[What to work on] If a record below holds a picture, drop the picture and copy everything else exactly.

(Entries supplied)

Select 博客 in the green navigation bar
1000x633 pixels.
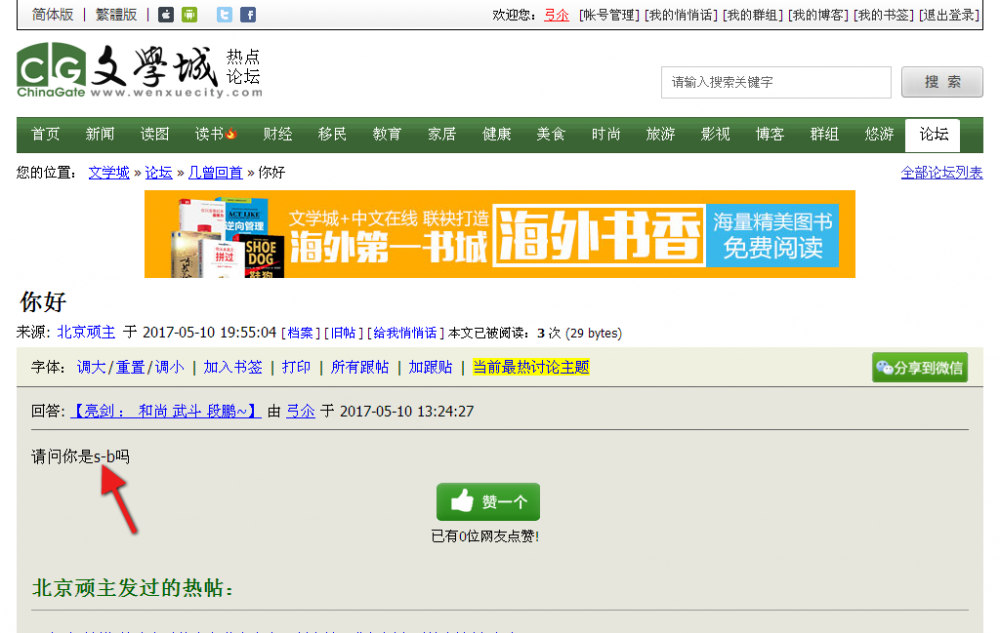click(769, 135)
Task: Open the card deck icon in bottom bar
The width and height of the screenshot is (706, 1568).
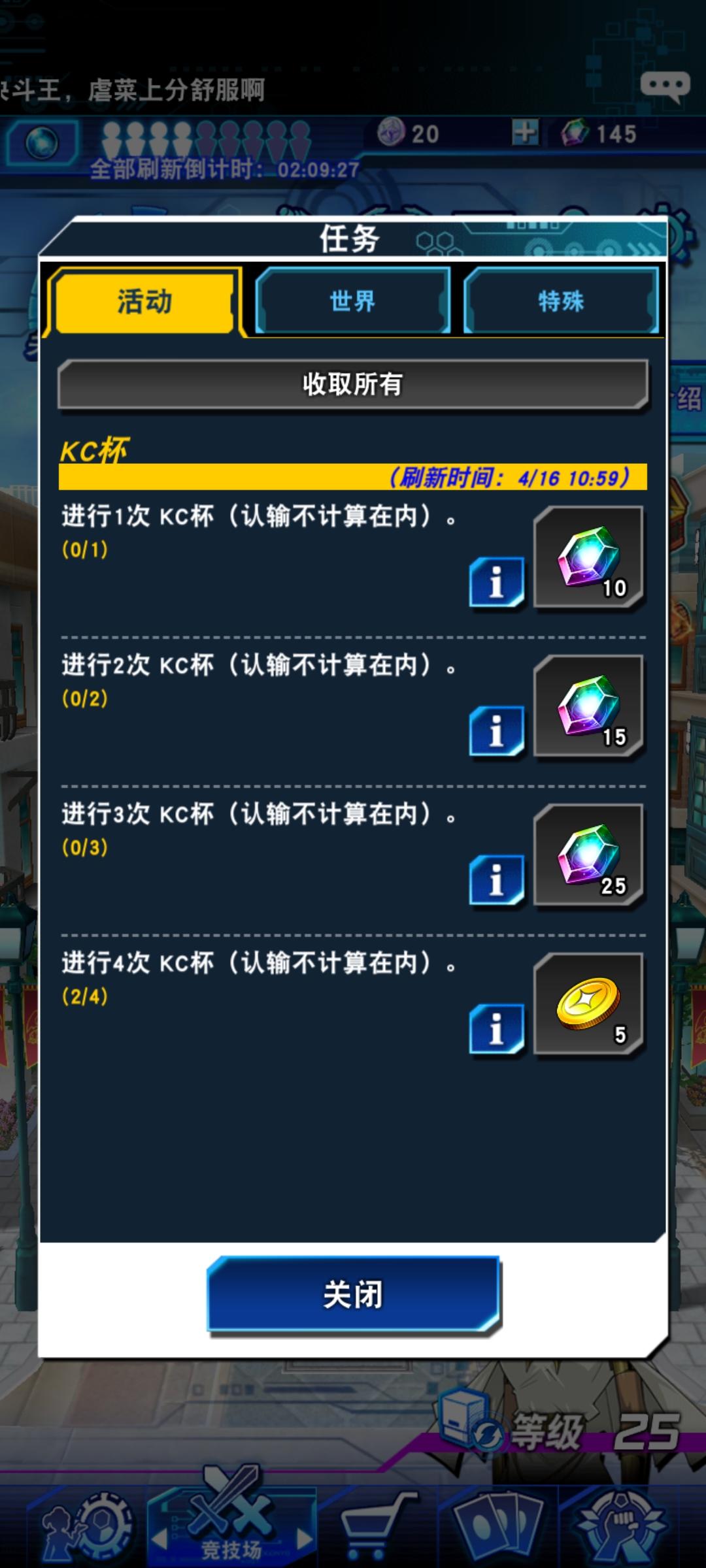Action: pos(499,1524)
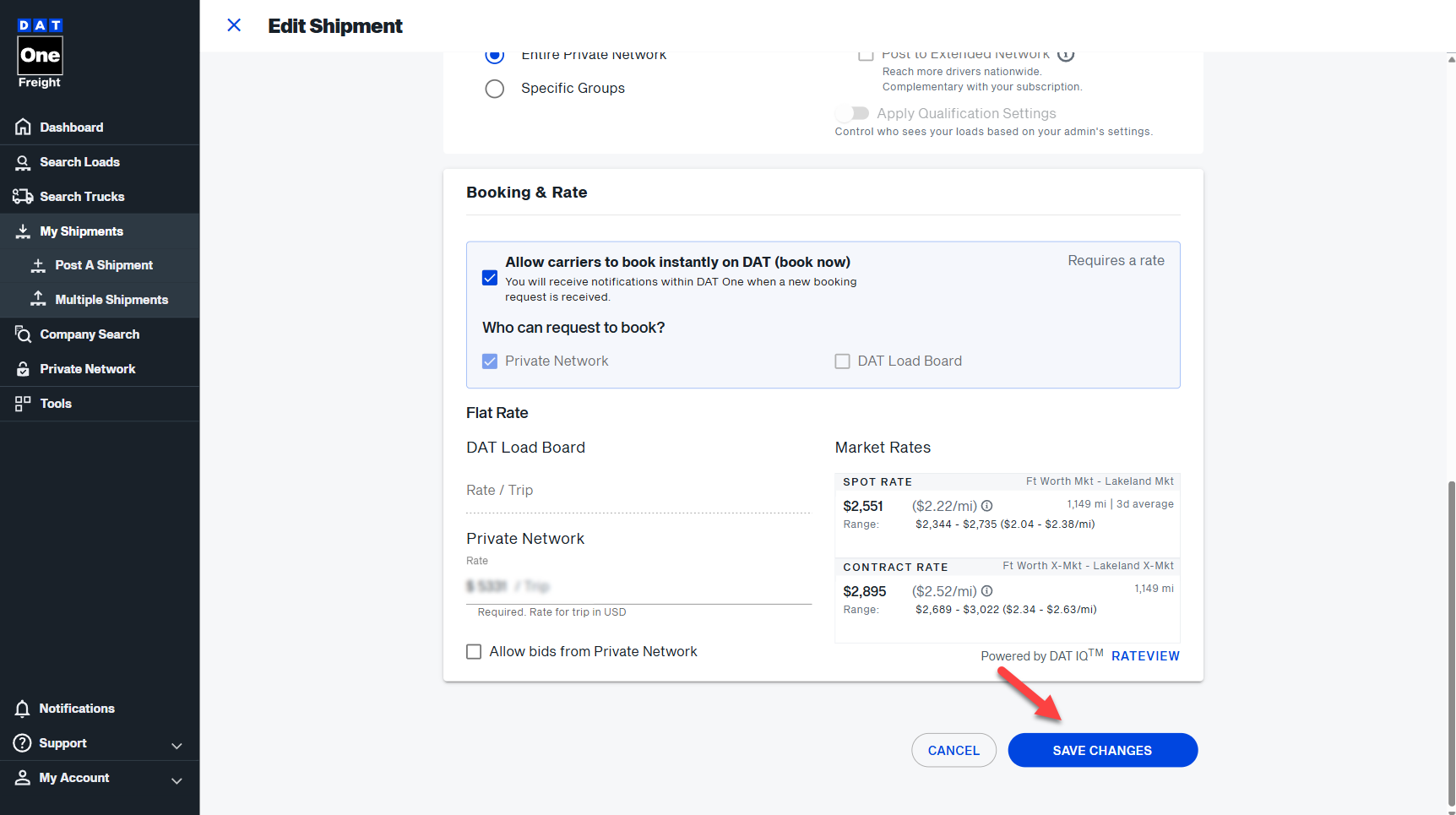The height and width of the screenshot is (815, 1456).
Task: Go to Search Loads in sidebar
Action: (x=79, y=162)
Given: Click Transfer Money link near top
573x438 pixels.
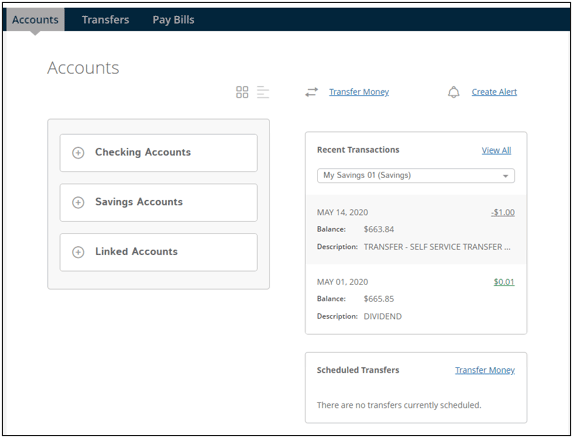Looking at the screenshot, I should pyautogui.click(x=359, y=92).
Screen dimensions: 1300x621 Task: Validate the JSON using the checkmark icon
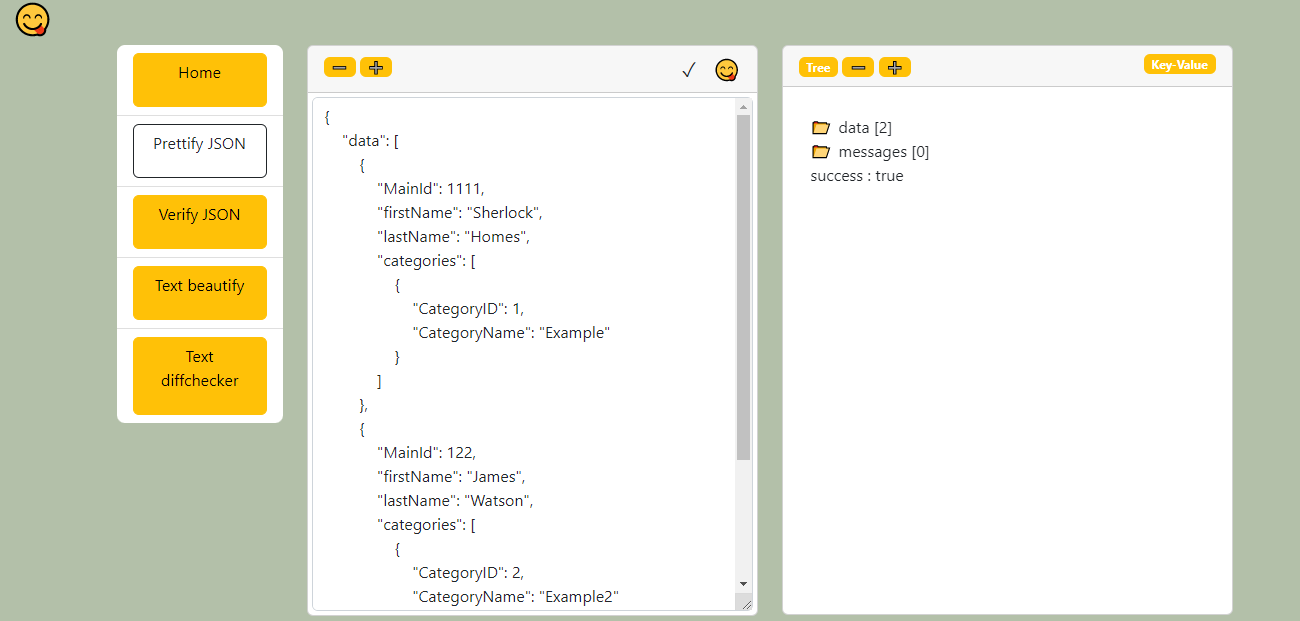[688, 70]
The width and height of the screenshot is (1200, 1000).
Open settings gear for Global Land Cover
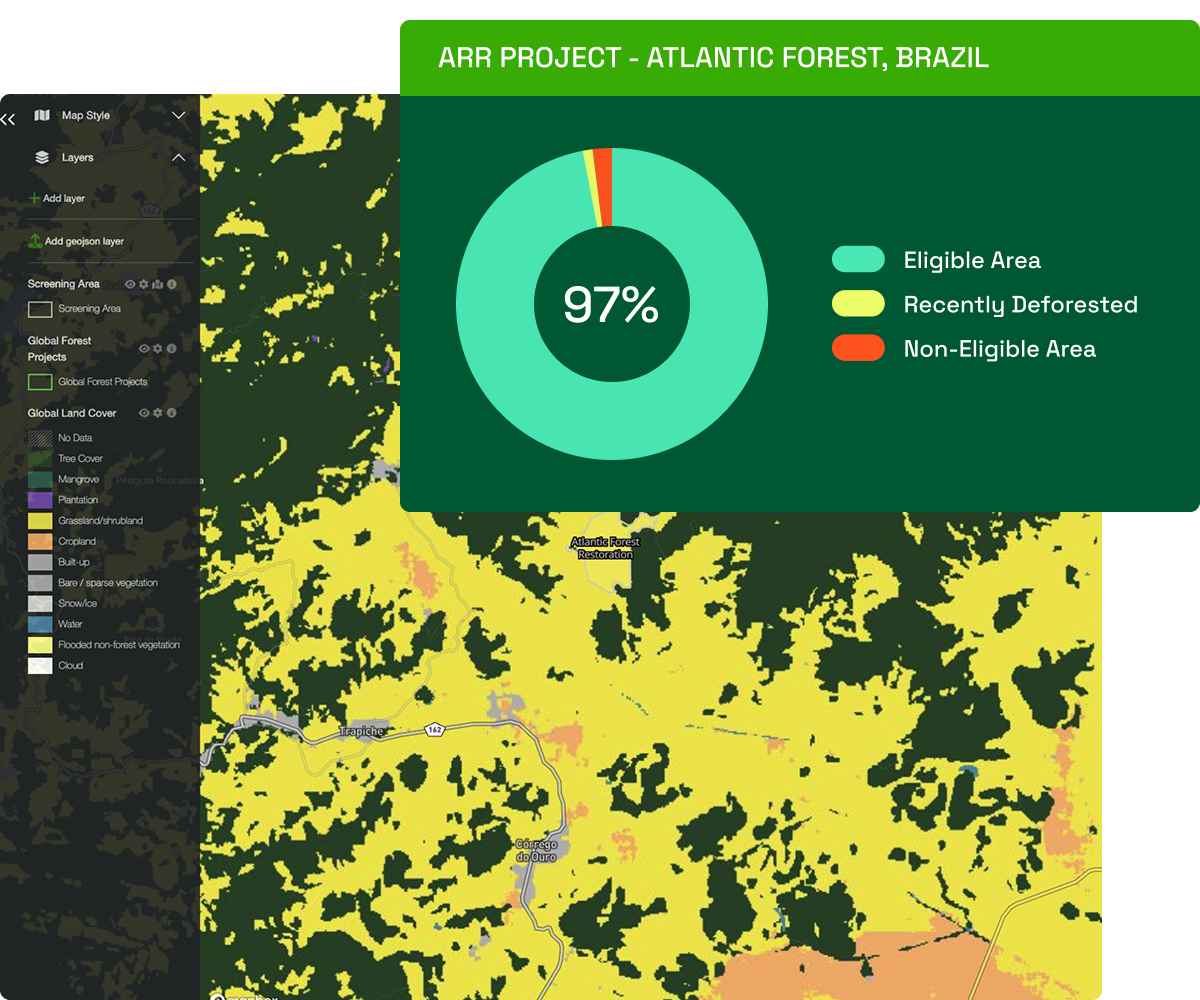click(x=158, y=413)
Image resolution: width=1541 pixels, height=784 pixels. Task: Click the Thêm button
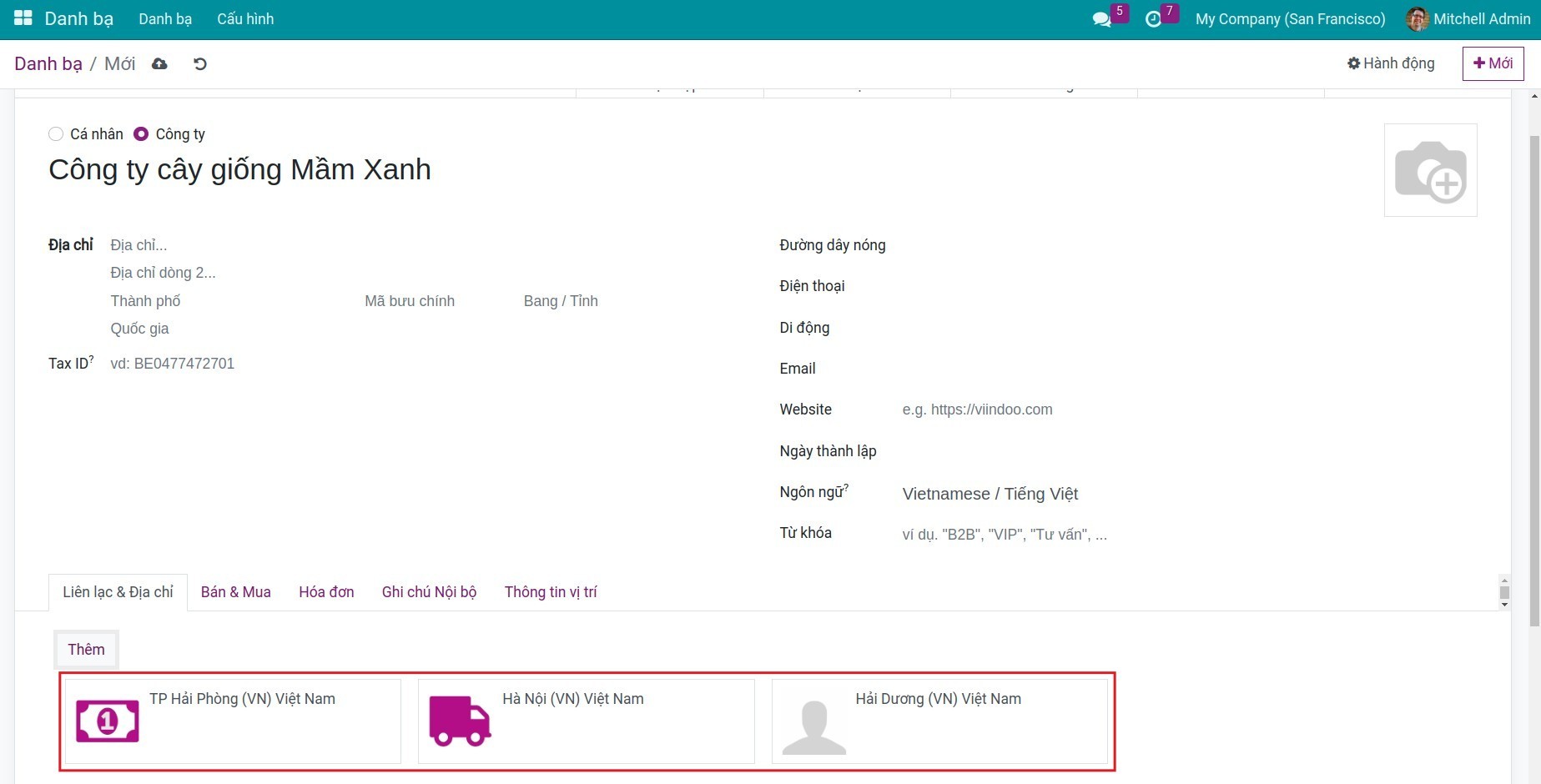coord(86,650)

(End Entries supplied)

[Response]
Select 博客 in the green navigation bar
1000x633 pixels.
click(769, 135)
Task: Open the card deck icon in bottom bar
The width and height of the screenshot is (706, 1568).
Action: pos(499,1524)
The height and width of the screenshot is (815, 1456).
Task: Go to Search Loads in sidebar
Action: (x=79, y=162)
Given: Click Transfer Money link near top
573x438 pixels.
Looking at the screenshot, I should pyautogui.click(x=359, y=92).
Screen dimensions: 1300x621 Task: Validate the JSON using the checkmark icon
[688, 70]
The width and height of the screenshot is (1200, 1000).
Open settings gear for Global Land Cover
click(x=158, y=413)
Image resolution: width=1541 pixels, height=784 pixels. Task: Click the Thêm button
coord(86,650)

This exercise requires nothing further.